### Work item:
The required output is the exact run of lines from the one bearing "Instruction: Open the" through the final line of the listing below, with the pictures removed.

Start of Entries supplied

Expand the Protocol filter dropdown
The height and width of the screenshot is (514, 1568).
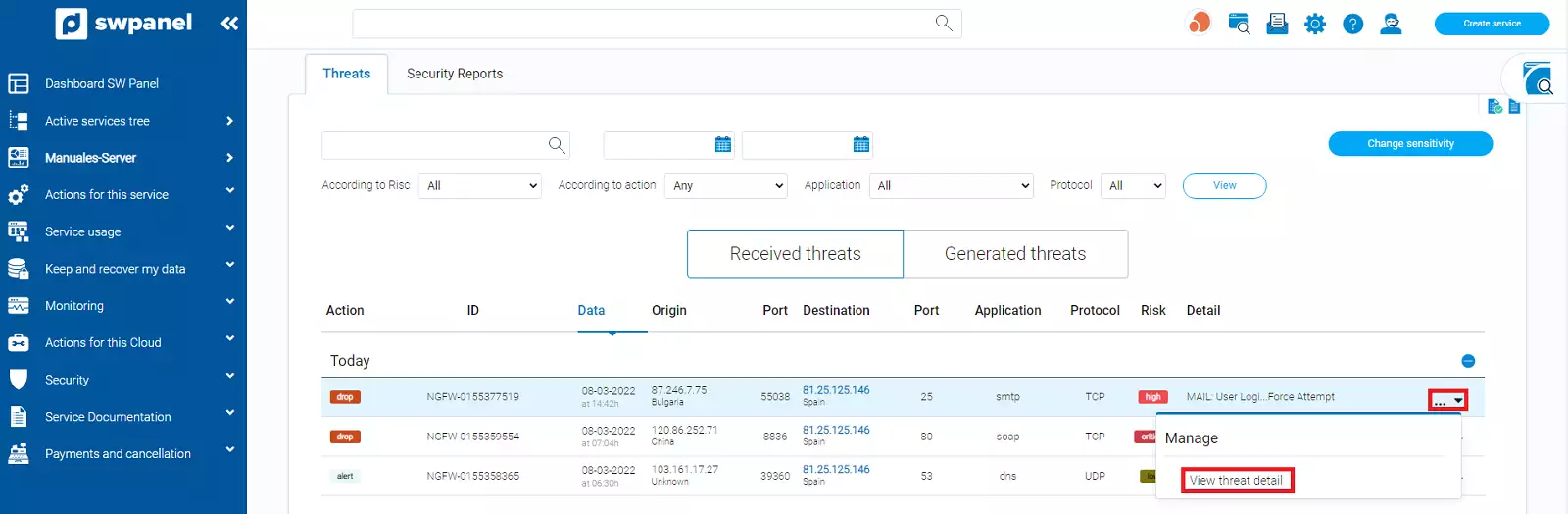click(1133, 186)
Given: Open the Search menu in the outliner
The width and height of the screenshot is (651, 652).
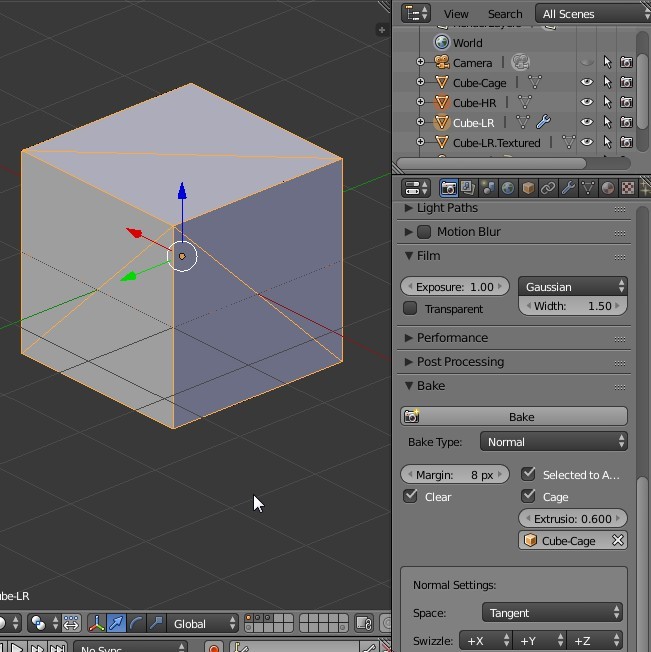Looking at the screenshot, I should (505, 14).
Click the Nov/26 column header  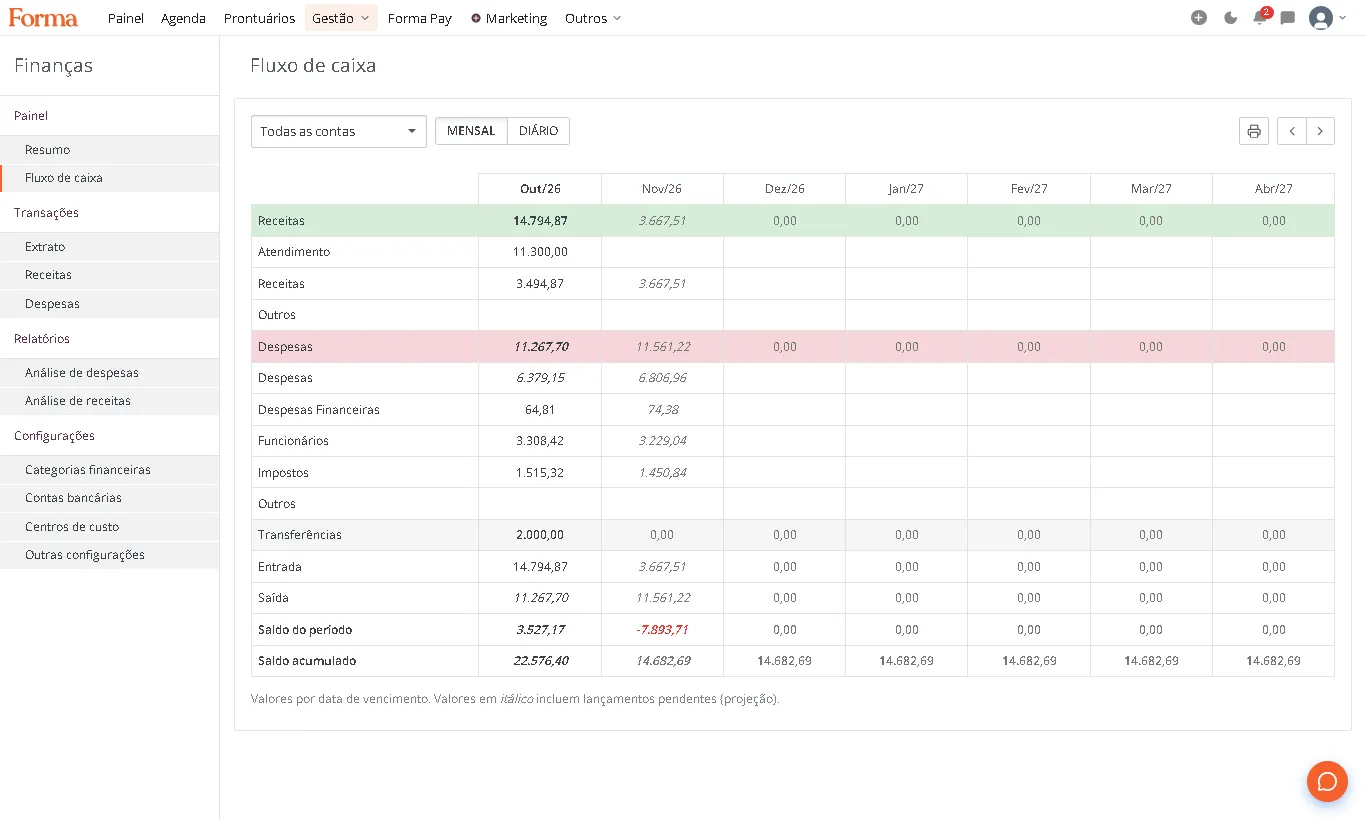pos(662,189)
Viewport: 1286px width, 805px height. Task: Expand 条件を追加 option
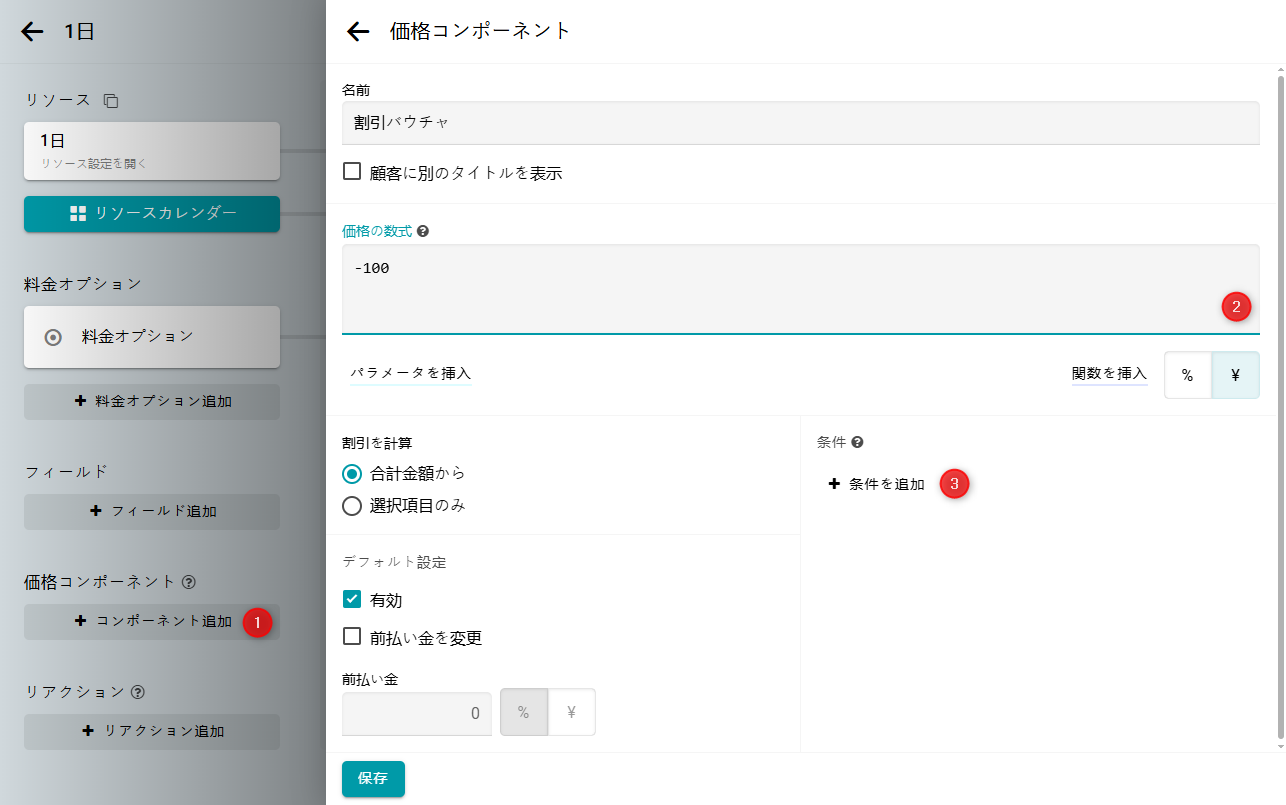(x=877, y=484)
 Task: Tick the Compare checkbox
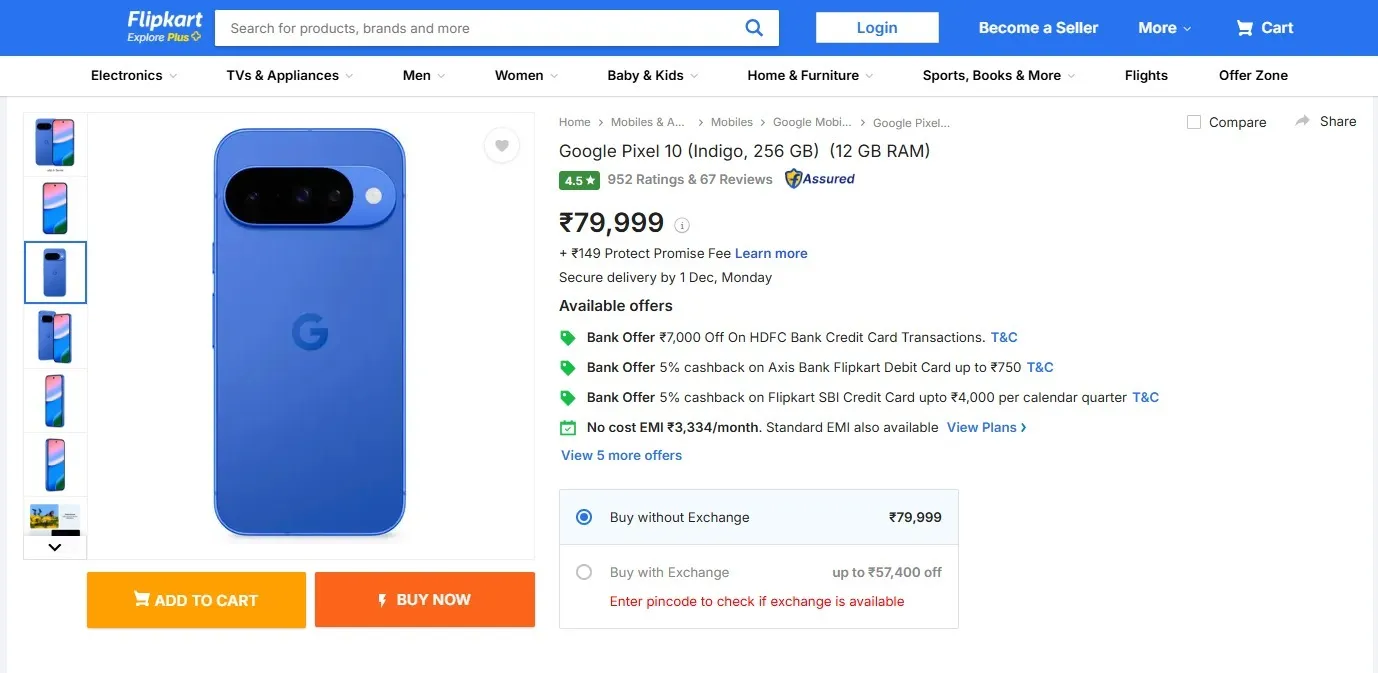tap(1194, 122)
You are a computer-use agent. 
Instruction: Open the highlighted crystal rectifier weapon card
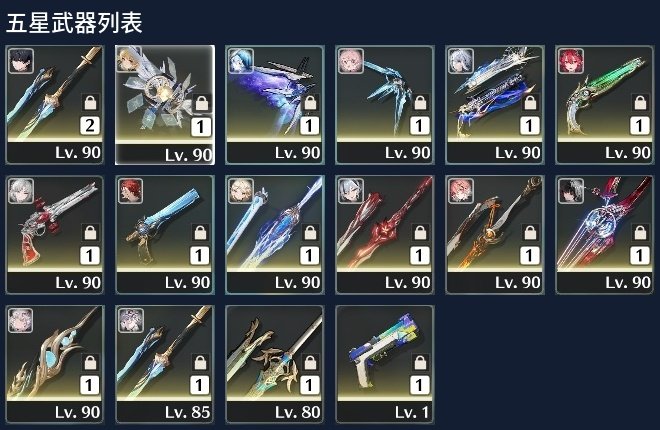pos(165,105)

End of Entries supplied

### Expected output:
Instruction: Open the highlighted crystal rectifier weapon card
pos(165,105)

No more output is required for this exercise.